The next step in the process, Faile said, is attending the NIC’s Planning Of New Institutions program, or PONI. As part of the program, the NIC allows four representatives from a county to attend a one-week session at their Aurora, Colo. academy.
This year, Faile will attend the session, along with County Administrator Steve Willis, Lancaster County Council Chairman Larry McCullough and Capt. Larry Deason, who oversees the Lancaster County Detention Center.
“We’re invited to their school to talk about the planning stages of creating a detention center,” Faile said. “We’ll talk about the changes we’re going to face in building a new facility and they’ll train us how to move forward with the next phase.”
During the session, Faile and other representatives will explore first whether the county needs a new facility and if so, how to budget and plan for it. He said they will also look at how to get the community involved in the process.
“It’s going to take the whole community to make it happen,” he said.
He said the trip and training is not cost the county any money.
‘Great opportunity’
Willis said the goal of the trip will be to decide if the current detention center needs expanding or renovation, or if it’s time to construct a new facility.
As part of the trip, the group will have the chance to examine how other states handle some of the same overcrowding issues and see examples of other designs.
“There are many different types of designs out there. Our current design is linear and that takes a lot of staff to run versus a pod design, which is smaller and more contained, requiring less staff,” Willis said. “In the long run, a building is the cheap part and it’s the staff that gets expensive. We’ll look at the options.”
He said the one-week class will also allow their delegation to receive specialized advice.
“We’re going to look at the best options for Lancaster County from a long-term standpoint,” Willis said. “We’re the only group from the southeast attending and we’ll have a chance to speak to others about what they are facing.”
For McCullough, the trip provides a unique experience.

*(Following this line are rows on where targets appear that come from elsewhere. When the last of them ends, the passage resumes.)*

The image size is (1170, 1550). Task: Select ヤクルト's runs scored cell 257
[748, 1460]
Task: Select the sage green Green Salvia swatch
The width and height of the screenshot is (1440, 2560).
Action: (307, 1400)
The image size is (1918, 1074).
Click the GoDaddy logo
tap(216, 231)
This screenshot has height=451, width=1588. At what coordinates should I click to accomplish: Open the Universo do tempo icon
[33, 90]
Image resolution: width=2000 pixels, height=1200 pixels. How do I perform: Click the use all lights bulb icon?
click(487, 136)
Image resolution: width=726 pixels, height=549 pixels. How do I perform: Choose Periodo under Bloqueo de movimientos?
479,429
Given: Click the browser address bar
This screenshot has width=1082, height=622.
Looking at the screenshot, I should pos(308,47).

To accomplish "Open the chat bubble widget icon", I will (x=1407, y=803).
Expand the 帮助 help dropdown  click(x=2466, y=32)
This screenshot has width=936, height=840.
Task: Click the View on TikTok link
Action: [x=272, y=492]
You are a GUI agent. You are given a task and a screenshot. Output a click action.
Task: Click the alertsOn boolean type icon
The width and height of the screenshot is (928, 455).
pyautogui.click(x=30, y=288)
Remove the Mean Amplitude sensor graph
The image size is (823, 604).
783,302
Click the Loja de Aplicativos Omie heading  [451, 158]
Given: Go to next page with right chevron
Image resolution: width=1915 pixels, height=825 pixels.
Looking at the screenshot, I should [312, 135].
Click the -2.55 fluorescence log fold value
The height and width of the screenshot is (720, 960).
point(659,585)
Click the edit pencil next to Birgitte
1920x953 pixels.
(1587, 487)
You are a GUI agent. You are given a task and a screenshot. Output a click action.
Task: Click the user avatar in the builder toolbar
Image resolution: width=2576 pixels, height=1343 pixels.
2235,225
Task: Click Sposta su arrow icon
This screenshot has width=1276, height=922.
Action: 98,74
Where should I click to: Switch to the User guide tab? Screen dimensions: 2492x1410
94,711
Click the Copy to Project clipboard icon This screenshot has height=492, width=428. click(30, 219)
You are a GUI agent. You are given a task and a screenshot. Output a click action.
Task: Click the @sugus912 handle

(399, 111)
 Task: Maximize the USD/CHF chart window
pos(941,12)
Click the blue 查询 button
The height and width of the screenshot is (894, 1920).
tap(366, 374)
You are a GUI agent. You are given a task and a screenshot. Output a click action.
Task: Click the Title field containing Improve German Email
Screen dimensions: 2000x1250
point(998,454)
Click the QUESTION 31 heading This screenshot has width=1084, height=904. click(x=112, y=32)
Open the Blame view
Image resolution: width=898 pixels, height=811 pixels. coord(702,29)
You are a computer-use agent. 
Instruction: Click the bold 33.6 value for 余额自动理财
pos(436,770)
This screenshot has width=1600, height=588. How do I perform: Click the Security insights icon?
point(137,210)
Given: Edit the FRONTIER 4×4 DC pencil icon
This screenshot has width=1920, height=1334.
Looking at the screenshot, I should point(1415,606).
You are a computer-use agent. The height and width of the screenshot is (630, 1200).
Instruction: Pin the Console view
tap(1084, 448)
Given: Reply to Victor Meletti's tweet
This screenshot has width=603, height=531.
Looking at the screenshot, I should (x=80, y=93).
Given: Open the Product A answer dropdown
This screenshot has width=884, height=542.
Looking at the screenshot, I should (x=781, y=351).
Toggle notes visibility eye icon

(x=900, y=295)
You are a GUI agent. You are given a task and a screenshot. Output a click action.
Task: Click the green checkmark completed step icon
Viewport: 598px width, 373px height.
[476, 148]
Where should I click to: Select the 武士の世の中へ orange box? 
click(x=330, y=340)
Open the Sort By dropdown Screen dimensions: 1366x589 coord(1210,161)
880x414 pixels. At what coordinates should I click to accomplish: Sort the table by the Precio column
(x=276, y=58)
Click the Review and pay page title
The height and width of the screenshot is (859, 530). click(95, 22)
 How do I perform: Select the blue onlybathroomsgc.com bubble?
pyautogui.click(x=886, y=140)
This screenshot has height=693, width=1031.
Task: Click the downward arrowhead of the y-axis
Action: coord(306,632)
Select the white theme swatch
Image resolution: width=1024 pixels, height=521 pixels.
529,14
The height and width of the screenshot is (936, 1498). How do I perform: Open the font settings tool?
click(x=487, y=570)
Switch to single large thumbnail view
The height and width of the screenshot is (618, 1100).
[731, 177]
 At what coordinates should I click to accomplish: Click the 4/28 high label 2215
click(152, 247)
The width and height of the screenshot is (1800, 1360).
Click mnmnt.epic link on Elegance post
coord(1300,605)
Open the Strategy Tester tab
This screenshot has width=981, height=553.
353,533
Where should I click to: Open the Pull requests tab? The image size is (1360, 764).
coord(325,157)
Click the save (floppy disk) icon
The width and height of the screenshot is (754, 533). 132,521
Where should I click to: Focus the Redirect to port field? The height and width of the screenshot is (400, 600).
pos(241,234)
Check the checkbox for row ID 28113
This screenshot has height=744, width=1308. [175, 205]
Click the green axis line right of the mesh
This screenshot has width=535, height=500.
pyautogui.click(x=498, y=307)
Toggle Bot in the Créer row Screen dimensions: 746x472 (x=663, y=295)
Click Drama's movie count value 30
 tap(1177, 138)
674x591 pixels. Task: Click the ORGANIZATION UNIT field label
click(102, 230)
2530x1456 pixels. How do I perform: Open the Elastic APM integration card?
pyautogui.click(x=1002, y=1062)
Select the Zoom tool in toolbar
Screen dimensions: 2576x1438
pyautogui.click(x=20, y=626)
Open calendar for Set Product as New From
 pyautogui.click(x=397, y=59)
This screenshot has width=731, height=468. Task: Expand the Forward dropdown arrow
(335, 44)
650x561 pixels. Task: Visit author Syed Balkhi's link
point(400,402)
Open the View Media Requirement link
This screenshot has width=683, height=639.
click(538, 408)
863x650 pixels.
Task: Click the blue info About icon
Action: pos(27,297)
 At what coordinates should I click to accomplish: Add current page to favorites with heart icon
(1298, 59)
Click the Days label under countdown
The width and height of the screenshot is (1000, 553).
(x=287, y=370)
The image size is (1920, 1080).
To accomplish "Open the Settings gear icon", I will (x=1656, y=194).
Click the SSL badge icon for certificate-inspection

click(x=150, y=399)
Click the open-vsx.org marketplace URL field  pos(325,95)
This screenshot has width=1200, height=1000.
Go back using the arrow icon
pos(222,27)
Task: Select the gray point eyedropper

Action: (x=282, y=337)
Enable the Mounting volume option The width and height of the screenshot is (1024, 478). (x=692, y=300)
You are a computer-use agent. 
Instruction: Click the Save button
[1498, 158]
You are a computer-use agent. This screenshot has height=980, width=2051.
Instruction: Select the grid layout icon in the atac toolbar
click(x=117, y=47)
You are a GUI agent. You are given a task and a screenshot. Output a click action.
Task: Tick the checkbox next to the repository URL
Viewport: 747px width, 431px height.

“I think it’s a great opportunity to go out there and also good to understand the process and learn things from the ‘best practices’ people, because these folks help and advise people throughout the country,” McCullough said. “They can help advise on new design techniques, new electronics and even talk about the idea of green buildings.”
At the top of his list of concerns, though, is figuring out how to pay for a new facility.
“You’ve got to find the cost of building the building, but then there’s the ongoing cost to operate it,” he said.
Important questions he hopes will be answered during the trip include how to design a new detention center, how to outline the process and how to get the community involved.
“It’s very important to get public input along the way,” he said. “And we need to plan because this will have an impact for 30 or 40 years.”
Despite the excitement of the trip, Faile said the county currently has no plans for a new detention center.
“I know this is a five to 10-year process and this is the starting phase to try and learn as much as we can so we don’t just jump the gun,” he said. “I think it’ll be good for us to give us some insight on training and help us prepare. It’s all about preparation.”
About the NIC
The National Institute of Corrections, an agency within the U.S. Department of Justice’s Federal Bureau of Prisons, is headed by a director appointed by the U.S. Attorney General.
According to its website, the NIC operates the National Corrections Academy in Aurora, Colo., which provides training in leadership, management and specialized corrections topics at the local, state and federal levels.
Training at the academy includes varied topics, such as prison programming, staff training and mental health. The academy also offers a regional training initiative, providing corrections-related training to local and state governments.